Le secrétaire d'État américain, Marco Rubio, a immédiatement réagi par un communiqué. « Les États-Unis condamnent dans les termes les plus forts l'appel irresponsable du Hezbollah à renverser le gouvernement démocratiquement élu du Liban », a-t-il déclaré. Il a souligné que le gouvernement libanais « œuvre pour la reprise, la reconstruction, l'aide internationale et un avenir stable pour ses citoyens avec le plein soutien des États-Unis », tandis que le Hezbollah « tente activement de replonger le Liban dans le chaos et la destruction ».

Un contexte de guerre régionale

Ces déclarations interviennent alors que les États-Unis et Israël ont lancé des frappes contre l'Iran fin février, auxquelles le Hezbollah a répondu en tirant des roquettes sur Israël en solidarité avec son allié iranien.
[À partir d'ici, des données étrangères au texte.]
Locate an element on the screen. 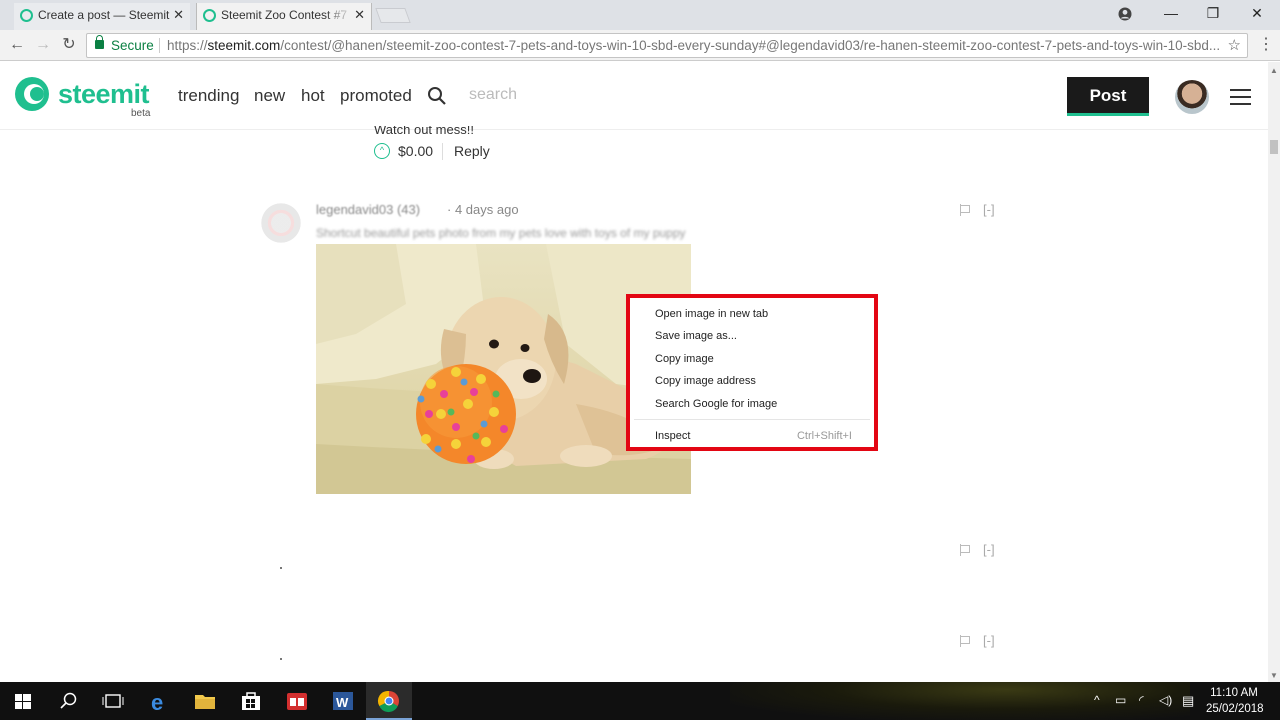 This screenshot has height=725, width=1280. nav-new: new is located at coordinates (270, 96).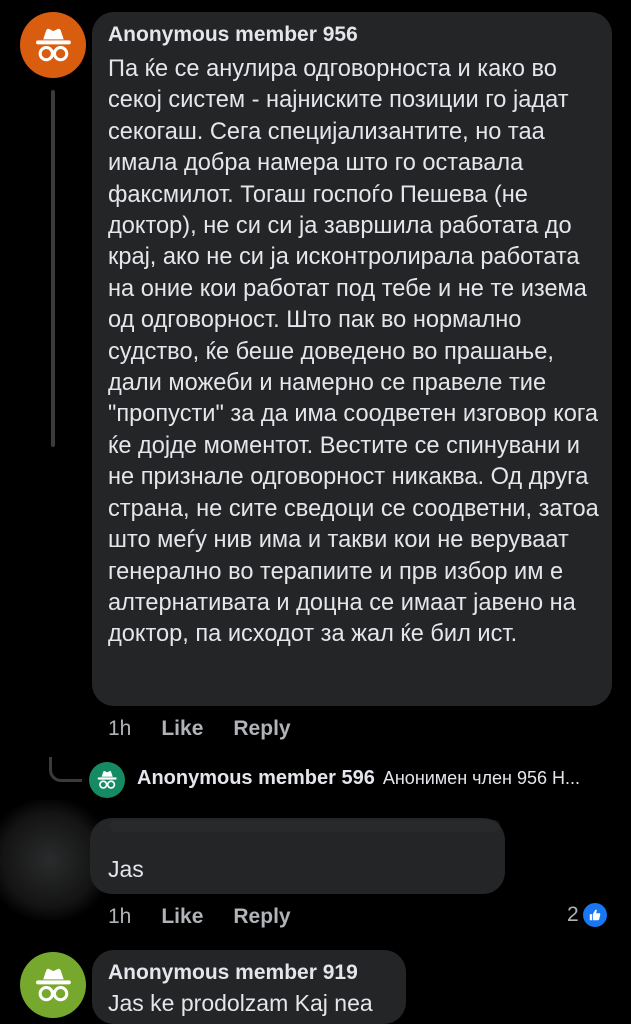 This screenshot has width=631, height=1024. Describe the element at coordinates (53, 268) in the screenshot. I see `thread-line` at that location.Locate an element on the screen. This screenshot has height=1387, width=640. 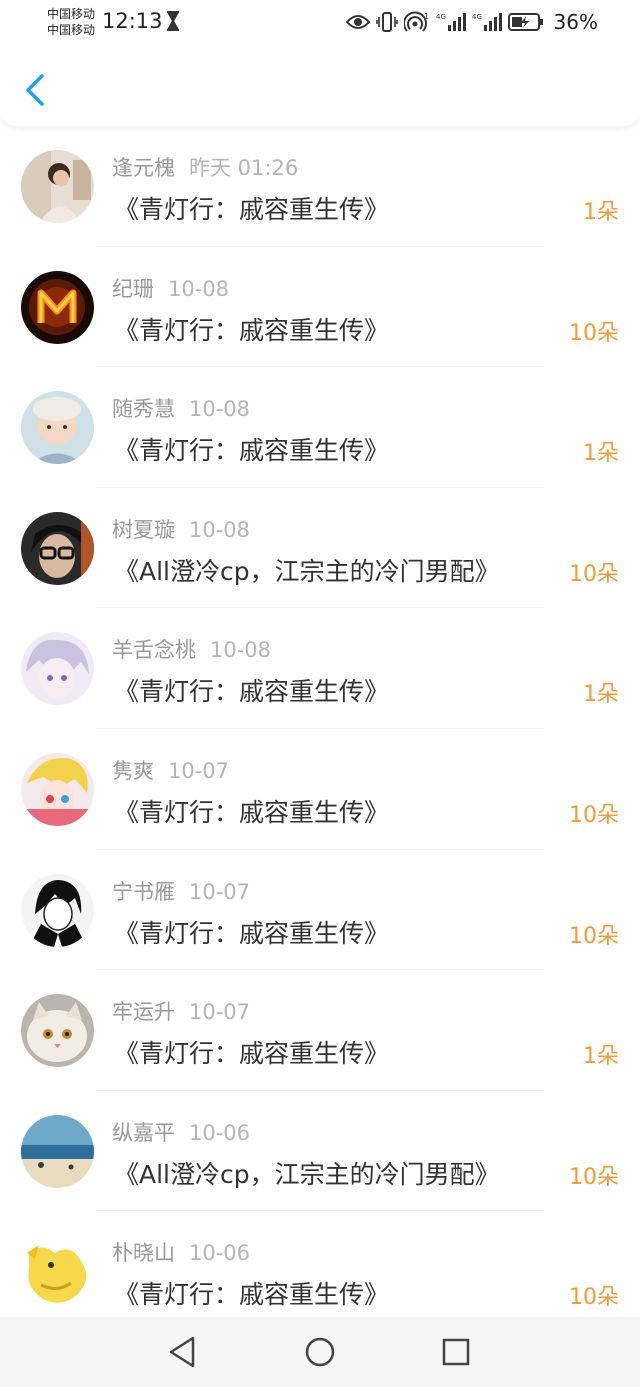
sender-name: 逢元槐 is located at coordinates (144, 168).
Le conflit au Liban a fait plus de 3 000 morts et déplacé des centaines de milliers de personnes, et ce malgré une trêve négociée par les États-Unis entrée en vigueur le mois dernier.

Dans son discours, Naïm Qassem a également rejeté l'appel du gouvernement libanais au désarmement du Hezbollah, condition posée par Washington dans le cadre d'un éventuel accord de paix. Il a affirmé que les sanctions américaines n'affaibliraient pas le mouvement.
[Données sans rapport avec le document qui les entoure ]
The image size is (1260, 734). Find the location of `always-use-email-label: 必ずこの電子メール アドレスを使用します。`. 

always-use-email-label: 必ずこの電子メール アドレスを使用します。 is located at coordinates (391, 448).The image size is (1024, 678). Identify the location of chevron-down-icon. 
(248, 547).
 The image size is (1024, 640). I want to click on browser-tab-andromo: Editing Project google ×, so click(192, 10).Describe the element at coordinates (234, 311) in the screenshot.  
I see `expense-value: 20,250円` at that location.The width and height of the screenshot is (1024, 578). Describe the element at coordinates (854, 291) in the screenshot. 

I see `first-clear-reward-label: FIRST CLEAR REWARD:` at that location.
Des négociations en toile de fond

Parallèlement, des négociations sont en cours entre l'Iran et les États-Unis pour mettre fin à leur guerre. Plusieurs responsables iraniens, s'exprimant sous couvert d'anonymat, ont suggéré samedi que tout accord inclurait également le conflit entre Israël et le Hezbollah. Mais il n'est pas encore clair comment un tel traité résoudrait les questions de fond, notamment le désarmement du Hezbollah et le retrait des troupes israéliennes des territoires frontaliers libanais qu'elles occupent.

Le Premier ministre israélien, Benyamin Nétanyahou, a déclaré dimanche que le président américain « a réaffirmé le droit d'Israël à se défendre contre les menaces sur tous les fronts, y compris le Liban ».

Sanctions américaines

La semaine dernière, les États-Unis ont imposé des sanctions à l'encontre de responsables libanais qu'ils accusent d'être affiliés au Hezbollah et de « faire obstacle au processus de paix » et d'« entraver le désarmement du Hezbollah ». Marco Rubio a averti que les « menaces de violence et de renversement » du groupe ne seront pas tolérées.